We must face the fact that, as the Social Affairs Unit recently revealed, University campuses in the UK are “increasingly – if inadvertently – playing host to extremist groups”. These groups spring from across the political spectrum. Disparate zealots from Hizb-ut-Tahrir to the BNP, are defined by common hatreds. In particular, a virulently expressed anti-Semitism – hardened by the reaction to recent events in Gaza – is disgusts me.

The spiteful bile that many extremists spew has absolutely no place on University campuses. No form of baseless hatred, whether rooted in Islamism or Nazism, has ever had worth. As the great pianist Daniel Barenboim said – “anti-Semitism has no historical, political and certainly no philosophical origin. It is simply a disease.”

We know that this disease is steadily growing again. From the 27th of December alone, there have been 220 anti-Semitic attacks across the UK. Many of the students I talked to on Wednesday were feeling increasingly intimidated and threatened. In the sanctity of their universities, some are even going so far as to take off the kippah to disguise their identity for fear of attack. 

In the face of this it is my pledge that while we must not stifle academic debate, equally we should not allow this despicable evil to fester unchecked. We simply cannot afford to have our Universities, the very spaces in which ideas mix so freely, corrupted by the hatred of extremists. I am only too aware that, if we let the seeds of hatred germinate, they will grow, until we reap a bitter harvest of division and destruction. I am unequivocal about this: we must confront any form of bigotry head on, only they can we build the social cohesion, the social justice we surely crave.

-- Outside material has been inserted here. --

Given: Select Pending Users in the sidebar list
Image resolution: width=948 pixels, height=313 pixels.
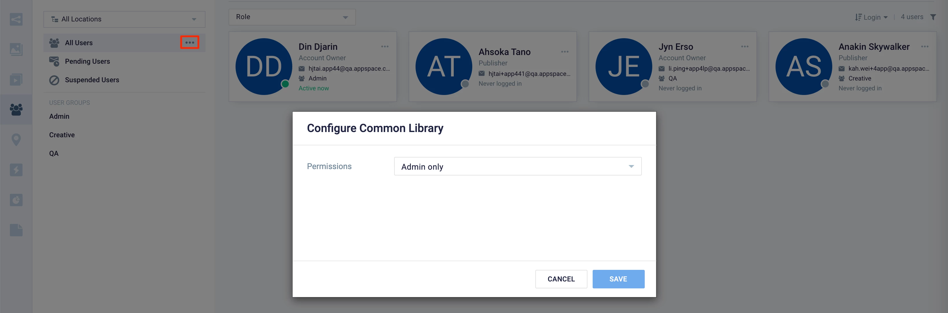Looking at the screenshot, I should tap(87, 61).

That is why on Wednesday I called on the Government to recognise the urgency of this threat, and to counter it with speed and vigour. As a first step, ministers should follow the recommendation of the All Party Parliamentary Group on anti-Semitism and set up a working group on Antisemitism in HE. It is the very least we can do to ensure that the future is marked by what we share, not by that which divides us.